## [Your goal]
Every entry needs to be given again exactly as it reads.

────────────────────────────────────────

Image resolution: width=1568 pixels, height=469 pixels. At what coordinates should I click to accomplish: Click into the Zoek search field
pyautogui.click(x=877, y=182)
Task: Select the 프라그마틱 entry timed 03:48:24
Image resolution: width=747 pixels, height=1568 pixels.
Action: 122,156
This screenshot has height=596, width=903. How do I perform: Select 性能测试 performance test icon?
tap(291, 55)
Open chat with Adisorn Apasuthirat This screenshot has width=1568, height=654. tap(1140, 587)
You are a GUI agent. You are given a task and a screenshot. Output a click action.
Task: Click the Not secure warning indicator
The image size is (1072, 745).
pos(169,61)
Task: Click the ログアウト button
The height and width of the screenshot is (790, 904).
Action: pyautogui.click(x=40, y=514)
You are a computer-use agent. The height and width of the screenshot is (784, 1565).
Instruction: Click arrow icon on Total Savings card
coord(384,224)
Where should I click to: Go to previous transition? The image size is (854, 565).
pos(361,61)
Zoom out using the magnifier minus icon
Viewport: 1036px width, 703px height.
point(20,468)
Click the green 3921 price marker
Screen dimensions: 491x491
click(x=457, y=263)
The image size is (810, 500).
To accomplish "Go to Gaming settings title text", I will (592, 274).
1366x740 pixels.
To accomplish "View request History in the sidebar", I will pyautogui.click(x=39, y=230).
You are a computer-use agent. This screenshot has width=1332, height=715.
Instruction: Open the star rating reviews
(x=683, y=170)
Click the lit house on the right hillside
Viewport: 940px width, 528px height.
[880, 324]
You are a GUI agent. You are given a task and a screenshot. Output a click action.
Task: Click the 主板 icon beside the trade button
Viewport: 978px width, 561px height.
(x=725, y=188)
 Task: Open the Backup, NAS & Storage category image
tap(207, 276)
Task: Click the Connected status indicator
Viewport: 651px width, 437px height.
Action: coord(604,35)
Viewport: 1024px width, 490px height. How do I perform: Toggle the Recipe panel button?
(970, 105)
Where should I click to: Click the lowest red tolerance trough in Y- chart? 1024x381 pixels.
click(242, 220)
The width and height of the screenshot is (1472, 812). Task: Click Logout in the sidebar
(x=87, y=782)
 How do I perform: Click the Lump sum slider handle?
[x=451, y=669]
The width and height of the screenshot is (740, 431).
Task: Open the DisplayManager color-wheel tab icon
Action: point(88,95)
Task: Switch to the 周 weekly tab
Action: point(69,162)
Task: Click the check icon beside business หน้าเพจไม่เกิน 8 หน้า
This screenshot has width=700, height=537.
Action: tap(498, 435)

────────────────────────────────────────

## [Exercise response]
Image resolution: width=1568 pixels, height=469 pixels. At what coordinates should I click to accomplish: Click into the Zoek search field
pyautogui.click(x=877, y=182)
Task: Select the 프라그마틱 entry timed 03:48:24
Image resolution: width=747 pixels, height=1568 pixels.
Action: 122,156
This screenshot has height=596, width=903. How do I perform: Select 性能测试 performance test icon?
tap(291, 55)
Open chat with Adisorn Apasuthirat This screenshot has width=1568, height=654. tap(1140, 587)
You are a GUI agent. You are given a task and a screenshot. Output a click action.
Task: Click the Not secure warning indicator
The image size is (1072, 745).
pos(169,61)
Task: Click the ログアウト button
The height and width of the screenshot is (790, 904).
Action: pyautogui.click(x=40, y=514)
You are a computer-use agent. The height and width of the screenshot is (784, 1565).
Instruction: Click arrow icon on Total Savings card
coord(384,224)
Where should I click to: Go to previous transition? The image size is (854, 565).
pos(361,61)
Zoom out using the magnifier minus icon
Viewport: 1036px width, 703px height.
point(20,468)
Click the green 3921 price marker
Screen dimensions: 491x491
click(x=457, y=263)
The image size is (810, 500).
To accomplish "Go to Gaming settings title text", I will (592, 274).
1366x740 pixels.
To accomplish "View request History in the sidebar", I will pyautogui.click(x=39, y=230).
You are a computer-use agent. This screenshot has width=1332, height=715.
Instruction: Open the star rating reviews
(x=683, y=170)
Click the lit house on the right hillside
Viewport: 940px width, 528px height.
[880, 324]
You are a GUI agent. You are given a task and a screenshot. Output a click action.
Task: Click the 主板 icon beside the trade button
Viewport: 978px width, 561px height.
(x=725, y=188)
 Task: Open the Backup, NAS & Storage category image
tap(207, 276)
Task: Click the Connected status indicator
Viewport: 651px width, 437px height.
Action: coord(604,35)
Viewport: 1024px width, 490px height. How do I perform: Toggle the Recipe panel button?
(970, 105)
Where should I click to: Click the lowest red tolerance trough in Y- chart? 1024x381 pixels.
click(242, 220)
The width and height of the screenshot is (1472, 812). Task: Click Logout in the sidebar
(x=87, y=782)
 How do I perform: Click the Lump sum slider handle?
[x=451, y=669]
The width and height of the screenshot is (740, 431).
Task: Open the DisplayManager color-wheel tab icon
Action: point(88,95)
Task: Switch to the 周 weekly tab
Action: point(69,162)
Task: Click the check icon beside business หน้าเพจไม่เกิน 8 หน้า
This screenshot has width=700, height=537.
Action: tap(498, 435)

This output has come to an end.